:: RECORD EXTRACTS ::
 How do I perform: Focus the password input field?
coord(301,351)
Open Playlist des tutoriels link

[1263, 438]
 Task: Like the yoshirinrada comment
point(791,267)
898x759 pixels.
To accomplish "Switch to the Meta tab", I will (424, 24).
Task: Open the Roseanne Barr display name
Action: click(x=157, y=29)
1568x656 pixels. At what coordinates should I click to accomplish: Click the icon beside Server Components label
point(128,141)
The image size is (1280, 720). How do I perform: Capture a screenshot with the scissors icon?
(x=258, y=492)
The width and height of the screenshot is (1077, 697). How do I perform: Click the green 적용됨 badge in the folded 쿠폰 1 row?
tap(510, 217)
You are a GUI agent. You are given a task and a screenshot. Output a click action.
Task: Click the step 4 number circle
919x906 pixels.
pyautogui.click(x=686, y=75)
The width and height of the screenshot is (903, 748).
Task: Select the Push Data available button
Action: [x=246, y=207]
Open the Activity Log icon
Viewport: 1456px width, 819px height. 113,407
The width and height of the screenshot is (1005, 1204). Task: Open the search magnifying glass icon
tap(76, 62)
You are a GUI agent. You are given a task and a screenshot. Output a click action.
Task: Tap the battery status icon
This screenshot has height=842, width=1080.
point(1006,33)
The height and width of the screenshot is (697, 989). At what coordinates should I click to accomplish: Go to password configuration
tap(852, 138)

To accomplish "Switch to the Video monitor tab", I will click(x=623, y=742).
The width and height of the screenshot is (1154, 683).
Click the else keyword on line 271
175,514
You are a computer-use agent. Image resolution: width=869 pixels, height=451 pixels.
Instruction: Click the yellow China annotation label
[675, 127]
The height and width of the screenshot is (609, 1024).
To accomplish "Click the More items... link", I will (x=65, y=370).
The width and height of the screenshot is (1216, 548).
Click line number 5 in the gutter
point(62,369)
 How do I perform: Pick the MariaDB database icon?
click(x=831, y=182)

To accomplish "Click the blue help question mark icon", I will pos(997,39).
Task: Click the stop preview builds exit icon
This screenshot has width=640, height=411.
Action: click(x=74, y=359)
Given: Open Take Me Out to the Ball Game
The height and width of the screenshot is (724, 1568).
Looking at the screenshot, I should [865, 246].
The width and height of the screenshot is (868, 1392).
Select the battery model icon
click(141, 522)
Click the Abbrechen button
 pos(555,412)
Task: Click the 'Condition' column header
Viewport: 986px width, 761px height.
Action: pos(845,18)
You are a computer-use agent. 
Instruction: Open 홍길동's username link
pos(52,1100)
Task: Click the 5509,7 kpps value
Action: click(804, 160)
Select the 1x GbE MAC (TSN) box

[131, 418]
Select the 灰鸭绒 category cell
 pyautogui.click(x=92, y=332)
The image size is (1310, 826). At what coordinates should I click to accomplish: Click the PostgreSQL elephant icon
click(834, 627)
:::
# [PROBLEM TO WORK ON]
Only the lines that contain the string "computer" are to be copied from the records.

# [OUTPUT OF THE EXERCISE]
You are a computer-use agent. Image resolution: width=869 pixels, height=451 pixels.
You are a computer-use agent. 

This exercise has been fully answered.